* Stated task *
Output, unchanged, the part of the records that opens with the line containing "FRASACO (359, 1656)" and closes with the line containing "SPOFADENTAL (631, 1762)", both of those lines included, and nothing else.

[Rows of pointing data]
* start *

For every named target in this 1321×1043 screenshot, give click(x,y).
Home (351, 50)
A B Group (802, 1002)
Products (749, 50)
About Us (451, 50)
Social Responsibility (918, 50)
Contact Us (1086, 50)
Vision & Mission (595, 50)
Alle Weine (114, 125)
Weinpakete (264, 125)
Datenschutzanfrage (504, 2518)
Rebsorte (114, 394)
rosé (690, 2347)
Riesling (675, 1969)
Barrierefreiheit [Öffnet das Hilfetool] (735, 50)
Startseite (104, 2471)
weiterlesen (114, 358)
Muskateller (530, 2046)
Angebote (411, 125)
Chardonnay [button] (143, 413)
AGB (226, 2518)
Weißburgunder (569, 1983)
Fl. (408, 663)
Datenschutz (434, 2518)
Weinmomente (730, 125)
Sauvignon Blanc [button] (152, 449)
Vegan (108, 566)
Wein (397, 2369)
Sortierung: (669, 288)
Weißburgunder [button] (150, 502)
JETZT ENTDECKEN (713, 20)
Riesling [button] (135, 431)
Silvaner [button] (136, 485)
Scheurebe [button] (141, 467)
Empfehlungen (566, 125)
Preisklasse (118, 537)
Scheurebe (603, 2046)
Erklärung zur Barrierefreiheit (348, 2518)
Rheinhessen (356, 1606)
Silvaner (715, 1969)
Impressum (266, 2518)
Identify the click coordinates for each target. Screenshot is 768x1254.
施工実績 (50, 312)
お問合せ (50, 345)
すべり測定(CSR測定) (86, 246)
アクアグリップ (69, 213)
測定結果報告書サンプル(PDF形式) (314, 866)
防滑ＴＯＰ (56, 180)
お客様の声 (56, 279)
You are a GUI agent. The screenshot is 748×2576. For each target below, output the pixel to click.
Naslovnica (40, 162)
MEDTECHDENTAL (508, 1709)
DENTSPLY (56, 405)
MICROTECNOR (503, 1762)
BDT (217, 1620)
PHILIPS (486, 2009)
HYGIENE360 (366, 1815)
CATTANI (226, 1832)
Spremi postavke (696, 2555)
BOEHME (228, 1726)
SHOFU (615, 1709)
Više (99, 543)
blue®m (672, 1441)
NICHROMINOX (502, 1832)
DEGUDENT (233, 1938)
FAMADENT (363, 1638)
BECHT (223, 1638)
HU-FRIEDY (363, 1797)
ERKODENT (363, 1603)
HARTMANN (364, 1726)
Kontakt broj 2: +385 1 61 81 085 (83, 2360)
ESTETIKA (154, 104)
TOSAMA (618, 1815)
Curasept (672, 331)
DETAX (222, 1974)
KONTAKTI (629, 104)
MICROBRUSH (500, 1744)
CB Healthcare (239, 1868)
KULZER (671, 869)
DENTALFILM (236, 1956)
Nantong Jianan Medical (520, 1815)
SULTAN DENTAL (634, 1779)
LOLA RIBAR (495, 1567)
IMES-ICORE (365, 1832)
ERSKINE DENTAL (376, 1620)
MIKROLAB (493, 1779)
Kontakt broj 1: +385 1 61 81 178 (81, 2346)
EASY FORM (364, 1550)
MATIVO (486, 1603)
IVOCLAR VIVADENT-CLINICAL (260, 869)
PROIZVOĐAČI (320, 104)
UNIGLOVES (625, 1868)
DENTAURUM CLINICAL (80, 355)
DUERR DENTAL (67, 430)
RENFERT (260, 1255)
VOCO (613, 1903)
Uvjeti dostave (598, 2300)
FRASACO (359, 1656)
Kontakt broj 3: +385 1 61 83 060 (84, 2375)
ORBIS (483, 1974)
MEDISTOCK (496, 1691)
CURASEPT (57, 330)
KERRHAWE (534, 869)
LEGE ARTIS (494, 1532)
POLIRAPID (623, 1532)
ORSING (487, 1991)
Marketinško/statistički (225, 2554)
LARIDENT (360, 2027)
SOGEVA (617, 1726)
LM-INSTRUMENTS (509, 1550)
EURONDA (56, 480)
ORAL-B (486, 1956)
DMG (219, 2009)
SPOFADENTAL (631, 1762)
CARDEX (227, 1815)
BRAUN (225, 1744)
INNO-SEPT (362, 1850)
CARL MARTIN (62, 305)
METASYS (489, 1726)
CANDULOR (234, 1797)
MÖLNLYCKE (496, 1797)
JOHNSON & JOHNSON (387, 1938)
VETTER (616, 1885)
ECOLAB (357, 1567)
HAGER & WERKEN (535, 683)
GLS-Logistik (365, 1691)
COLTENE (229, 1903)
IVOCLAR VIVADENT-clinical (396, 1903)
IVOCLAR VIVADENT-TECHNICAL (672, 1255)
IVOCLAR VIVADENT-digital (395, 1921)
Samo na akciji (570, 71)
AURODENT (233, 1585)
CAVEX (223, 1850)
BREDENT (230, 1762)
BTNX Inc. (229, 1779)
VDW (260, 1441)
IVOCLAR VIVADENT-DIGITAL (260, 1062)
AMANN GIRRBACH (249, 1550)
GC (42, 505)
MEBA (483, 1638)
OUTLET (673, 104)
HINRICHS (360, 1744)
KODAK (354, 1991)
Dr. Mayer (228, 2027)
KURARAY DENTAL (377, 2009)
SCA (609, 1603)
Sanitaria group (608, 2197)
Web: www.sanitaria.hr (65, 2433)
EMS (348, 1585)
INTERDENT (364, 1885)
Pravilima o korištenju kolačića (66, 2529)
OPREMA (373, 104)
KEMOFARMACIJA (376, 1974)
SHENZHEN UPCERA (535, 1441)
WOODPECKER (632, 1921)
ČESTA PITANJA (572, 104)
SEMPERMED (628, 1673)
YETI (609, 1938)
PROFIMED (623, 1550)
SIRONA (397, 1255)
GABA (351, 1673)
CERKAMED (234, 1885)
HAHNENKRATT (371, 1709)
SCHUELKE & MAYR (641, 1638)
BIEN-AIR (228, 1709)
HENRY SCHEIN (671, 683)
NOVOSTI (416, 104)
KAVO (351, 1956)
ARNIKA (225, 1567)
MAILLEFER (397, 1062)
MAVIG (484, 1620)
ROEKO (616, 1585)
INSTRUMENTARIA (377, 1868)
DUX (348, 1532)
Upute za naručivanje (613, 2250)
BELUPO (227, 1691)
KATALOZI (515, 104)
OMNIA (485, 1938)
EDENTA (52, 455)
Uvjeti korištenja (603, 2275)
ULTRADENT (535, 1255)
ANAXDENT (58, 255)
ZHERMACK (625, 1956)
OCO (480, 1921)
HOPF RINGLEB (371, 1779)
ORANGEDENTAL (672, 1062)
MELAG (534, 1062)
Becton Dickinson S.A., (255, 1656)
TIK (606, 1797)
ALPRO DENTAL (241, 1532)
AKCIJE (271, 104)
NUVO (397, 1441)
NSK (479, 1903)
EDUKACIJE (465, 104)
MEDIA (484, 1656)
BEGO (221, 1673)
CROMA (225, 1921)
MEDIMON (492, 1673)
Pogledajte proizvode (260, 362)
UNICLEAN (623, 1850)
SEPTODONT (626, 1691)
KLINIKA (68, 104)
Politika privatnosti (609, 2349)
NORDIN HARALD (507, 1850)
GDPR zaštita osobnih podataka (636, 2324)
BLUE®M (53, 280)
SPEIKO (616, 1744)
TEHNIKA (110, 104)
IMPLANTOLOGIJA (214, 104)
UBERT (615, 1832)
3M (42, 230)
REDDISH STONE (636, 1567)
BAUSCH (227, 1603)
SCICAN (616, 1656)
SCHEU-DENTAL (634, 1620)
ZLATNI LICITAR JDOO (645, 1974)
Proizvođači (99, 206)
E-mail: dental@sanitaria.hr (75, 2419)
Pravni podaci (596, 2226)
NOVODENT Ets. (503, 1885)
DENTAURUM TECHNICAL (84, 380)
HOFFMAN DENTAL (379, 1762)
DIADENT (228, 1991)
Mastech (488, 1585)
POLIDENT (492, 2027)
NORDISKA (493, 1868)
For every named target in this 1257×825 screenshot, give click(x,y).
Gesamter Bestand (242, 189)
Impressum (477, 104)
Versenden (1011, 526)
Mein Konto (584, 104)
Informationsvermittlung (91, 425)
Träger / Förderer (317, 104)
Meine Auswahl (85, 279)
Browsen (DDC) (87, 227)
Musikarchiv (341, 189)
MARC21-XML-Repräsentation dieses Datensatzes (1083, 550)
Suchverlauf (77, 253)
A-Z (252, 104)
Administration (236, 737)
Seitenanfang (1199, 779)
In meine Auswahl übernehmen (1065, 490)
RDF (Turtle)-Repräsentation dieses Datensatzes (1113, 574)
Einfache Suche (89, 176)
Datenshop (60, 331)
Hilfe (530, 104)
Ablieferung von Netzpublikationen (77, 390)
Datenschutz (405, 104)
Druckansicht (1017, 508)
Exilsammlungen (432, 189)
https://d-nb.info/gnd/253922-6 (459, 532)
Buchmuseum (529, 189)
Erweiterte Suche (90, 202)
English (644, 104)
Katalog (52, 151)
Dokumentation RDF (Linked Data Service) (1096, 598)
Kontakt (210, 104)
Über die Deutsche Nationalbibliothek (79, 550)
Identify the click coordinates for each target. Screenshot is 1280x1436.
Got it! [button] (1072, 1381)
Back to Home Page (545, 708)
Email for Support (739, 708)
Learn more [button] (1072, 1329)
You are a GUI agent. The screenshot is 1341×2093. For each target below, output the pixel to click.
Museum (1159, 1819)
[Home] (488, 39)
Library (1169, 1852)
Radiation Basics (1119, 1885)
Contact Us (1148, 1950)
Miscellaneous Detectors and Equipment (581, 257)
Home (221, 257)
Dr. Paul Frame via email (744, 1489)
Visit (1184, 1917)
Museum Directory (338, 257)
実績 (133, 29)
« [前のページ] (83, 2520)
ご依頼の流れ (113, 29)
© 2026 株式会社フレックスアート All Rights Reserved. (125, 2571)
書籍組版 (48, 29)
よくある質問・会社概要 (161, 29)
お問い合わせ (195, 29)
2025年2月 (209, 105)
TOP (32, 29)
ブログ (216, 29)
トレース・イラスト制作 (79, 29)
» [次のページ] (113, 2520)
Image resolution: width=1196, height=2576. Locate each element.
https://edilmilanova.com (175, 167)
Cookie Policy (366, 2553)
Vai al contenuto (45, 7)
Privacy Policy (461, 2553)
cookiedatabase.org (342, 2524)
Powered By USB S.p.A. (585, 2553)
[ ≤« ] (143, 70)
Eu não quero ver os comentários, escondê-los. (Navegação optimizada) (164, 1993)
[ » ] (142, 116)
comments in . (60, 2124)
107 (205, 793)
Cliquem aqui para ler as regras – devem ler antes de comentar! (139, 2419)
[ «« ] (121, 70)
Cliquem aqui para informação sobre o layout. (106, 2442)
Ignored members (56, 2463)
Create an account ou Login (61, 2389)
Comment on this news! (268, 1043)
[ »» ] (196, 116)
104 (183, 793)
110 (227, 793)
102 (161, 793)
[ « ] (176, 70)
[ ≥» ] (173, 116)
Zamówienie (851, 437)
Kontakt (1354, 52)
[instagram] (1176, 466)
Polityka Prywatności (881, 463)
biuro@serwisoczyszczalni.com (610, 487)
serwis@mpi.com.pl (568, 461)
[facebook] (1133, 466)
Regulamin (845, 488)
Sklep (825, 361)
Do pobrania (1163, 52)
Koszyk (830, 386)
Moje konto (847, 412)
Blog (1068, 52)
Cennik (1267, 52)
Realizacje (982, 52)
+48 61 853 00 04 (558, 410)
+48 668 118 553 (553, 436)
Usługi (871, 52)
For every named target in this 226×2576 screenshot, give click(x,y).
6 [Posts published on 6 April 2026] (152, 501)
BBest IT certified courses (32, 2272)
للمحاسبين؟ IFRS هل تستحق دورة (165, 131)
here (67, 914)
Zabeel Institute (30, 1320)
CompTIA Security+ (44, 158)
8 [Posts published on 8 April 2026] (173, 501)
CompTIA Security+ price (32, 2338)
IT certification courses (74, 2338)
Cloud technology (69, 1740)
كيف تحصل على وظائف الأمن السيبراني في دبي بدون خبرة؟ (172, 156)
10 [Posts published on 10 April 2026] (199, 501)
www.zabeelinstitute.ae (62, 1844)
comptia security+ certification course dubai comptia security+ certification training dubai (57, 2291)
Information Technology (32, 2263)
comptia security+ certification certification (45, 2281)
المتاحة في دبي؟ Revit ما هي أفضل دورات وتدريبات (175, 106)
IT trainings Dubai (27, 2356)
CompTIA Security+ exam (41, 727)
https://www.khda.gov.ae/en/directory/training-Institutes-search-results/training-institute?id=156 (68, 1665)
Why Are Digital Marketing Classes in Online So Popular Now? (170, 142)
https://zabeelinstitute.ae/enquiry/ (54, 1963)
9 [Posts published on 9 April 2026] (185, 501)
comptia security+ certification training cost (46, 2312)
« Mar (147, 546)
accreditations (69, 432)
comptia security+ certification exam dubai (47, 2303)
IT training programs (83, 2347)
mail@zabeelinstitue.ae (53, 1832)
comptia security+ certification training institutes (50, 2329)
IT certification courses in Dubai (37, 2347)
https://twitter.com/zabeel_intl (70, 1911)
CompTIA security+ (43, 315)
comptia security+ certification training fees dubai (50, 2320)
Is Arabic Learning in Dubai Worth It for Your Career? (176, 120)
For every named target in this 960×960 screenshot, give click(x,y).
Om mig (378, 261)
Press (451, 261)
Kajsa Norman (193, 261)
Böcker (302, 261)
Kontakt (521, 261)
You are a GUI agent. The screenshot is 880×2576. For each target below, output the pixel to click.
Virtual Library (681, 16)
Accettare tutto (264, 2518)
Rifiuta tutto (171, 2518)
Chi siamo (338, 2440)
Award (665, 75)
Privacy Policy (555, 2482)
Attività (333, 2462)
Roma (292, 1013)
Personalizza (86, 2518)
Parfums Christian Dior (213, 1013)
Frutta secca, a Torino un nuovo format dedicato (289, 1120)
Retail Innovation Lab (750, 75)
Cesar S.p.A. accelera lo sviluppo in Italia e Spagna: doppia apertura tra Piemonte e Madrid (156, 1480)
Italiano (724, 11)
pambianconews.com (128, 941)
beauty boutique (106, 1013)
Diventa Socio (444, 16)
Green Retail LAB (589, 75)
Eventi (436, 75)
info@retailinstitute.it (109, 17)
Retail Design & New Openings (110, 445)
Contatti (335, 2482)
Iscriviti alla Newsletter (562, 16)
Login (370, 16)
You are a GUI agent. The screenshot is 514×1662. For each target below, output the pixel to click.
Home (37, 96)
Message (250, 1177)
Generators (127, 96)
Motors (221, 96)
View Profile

* end *

* Solution for this task *
FRASACO (359, 1656)
Kontakt broj 3: +385 1 61 83 060 (84, 2375)
ORBIS (483, 1974)
MEDISTOCK (496, 1691)
CURASEPT (57, 330)
KERRHAWE (534, 869)
LEGE ARTIS (494, 1532)
POLIRAPID (623, 1532)
ORSING (487, 1991)
Marketinško/statistički (225, 2554)
LARIDENT (360, 2027)
SOGEVA (617, 1726)
LM-INSTRUMENTS (509, 1550)
EURONDA (56, 480)
ORAL-B (486, 1956)
DMG (219, 2009)
SPOFADENTAL (631, 1762)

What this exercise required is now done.